Mercredi 22 juillet 2015 : l’onglet dans « GRANIT » en pleine canicule

Mercredi 22 juillet 2015 : 10h…C’est la canicule sur la Riviera.
à ISOLA, on se gèle les doigts à l’attaque de
Granit, une voie splendide « entièrement » équipée sur spits dans la partie droite de la paroi de la cime de Tavels.
Ouverte en 97, par Tardieu et Gentili, elle est une « incontournable » du Mercantour.
Pour qui veut se mesurer avec un équipement « aéré » même dans des difficultés abordables, je recommanderai d’être plutôt à l’aise dans le niveau requis. Il est bon de relever un peu la cotation de certaines longueurs, ou bien c’est moi qui vieillit, ce qui est encore plus objectif.
TDsup, et 6a+ voire 6b obligé, seront mieux appropriés pour définir son niveau global.
Si L2 est cotée 6a, comme à l’origine, je coterais bien la 5ème longueur un bon 6a+ ( au lieu de 6a) et la 8 ème (6b au lieu de 6a+).
Bien qu’il y ait parfois la possibilité de compléter ou de bricoler entre les points, une fois piégé par la compacité des dalles et la précarité des équilibres, c’est plutôt dans la « Zen attitude » qu’on ira trouver refuge…

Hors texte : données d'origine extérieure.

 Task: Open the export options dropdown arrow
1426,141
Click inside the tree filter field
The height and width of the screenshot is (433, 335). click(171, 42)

Régulièrement encombré d’un névé, au pied du 1er spit bien visible, l’attaque se situe sur le bord d’un couloir au pied de magnifiques dalles blanches. La fraîcheur matinale vous glace jusqu’à déclencher parfois un onglet tenace jusque dans la 3ème longueur, même en plein été…

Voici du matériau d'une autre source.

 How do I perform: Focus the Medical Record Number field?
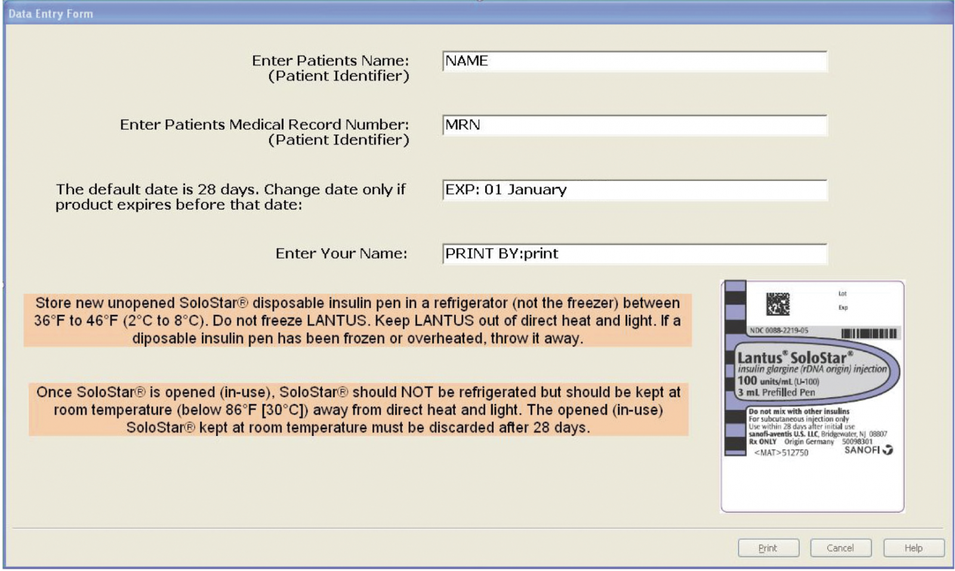click(634, 125)
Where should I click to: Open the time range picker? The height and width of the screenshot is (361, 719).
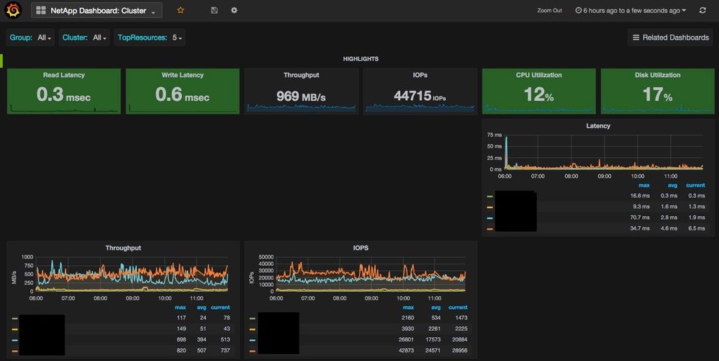(x=630, y=11)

La suite en quelques images

Granit – relais sur goujons de 12 / spits de 10mm / Encordement 50m friends plus qu’utiles, de 0.2 à 1 / 4 sangles et 10 dégaines

les 3 premières longueurs : L1: 6a / L2: 6a (+?) un pas athlétique (ou pour les grands) au dessus de l’aiguillette / L3: 5c (attention au tirage avant de traverser à gauche)

On est vite plongé dans le concret et l’espacement entre les points dans les premières dalles de départ, sans soleil hélas…

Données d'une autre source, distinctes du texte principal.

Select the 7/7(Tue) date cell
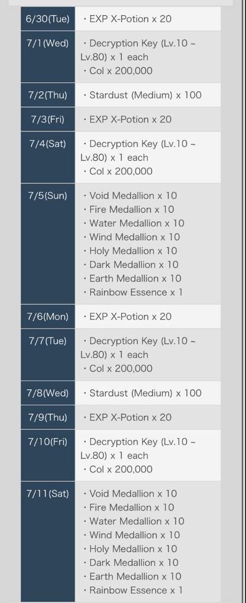The width and height of the screenshot is (246, 603). click(x=48, y=354)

de R1, vue plongeante sur le frigo…

c’est de la dalle ! les gants auront préservé un peu les doigts des 2nd de cordée avant qu’ils ne se lancent dans le 6a…

sortie sur vire R1…

l’aiguillette vue de L2, avec une sangle facile à poser…

Départ de L5, sur la vire contourner à droite le rocher surplombant pour démarrer sous la grosse écaille. Linda s’y risque en « Dülfer ».

L5 vu du relais R6. Finalement la longueur était un peu engagée pour Linda qui a manqué d’un tout tout petit rien pour réussir le départ. On a vite inter-changé. Il m’a fallu assurer les pas dans la traversée en dalle qu’on ne voit pas sur la photo. Mais j’ai mon astuce…. mes 2 petits camalots côte à côte dans la seule prise de mains qui existe, et je retrouve des ailes pour aller sous le petit dièdre et mousquetonner une fois la traversée effectuée. Le vol n’est pas conseillé dans ce passage…

L8: La longueur unanimement reconnue comme la plus dure.

Linda a retrouvé ses doigts…

c’est bien compacte, les placements de pieds sont techniques avant de pouvoir s’élever sur les bombés licheneux et peu « prisus ». En tête faut un peu y croire…

après cette longueur difficile, c’est enfin le sourire…

C’est aussi le moment du relâchement sous le soleil qui daigne enfin nous réchauffer…

un final choisi, qui n’est pas une obligation…

c’est une petite arête qui borde la dalle spitée…

finalement c’est coriace…

pour sortir, mieux vaut enchainer les quelques longueurs d’arête que de tirer des rappels et risquer de les coincer.
Selon l’heure, Baisse de La Lauze et Druos, puis le GR par les Terres Rouges, ou bien comme nous, suivez l’arête plein sud et basculer avant la Tête de la Costasse dans une grande pente versant ouest un peu raide mais rapide à dévaler.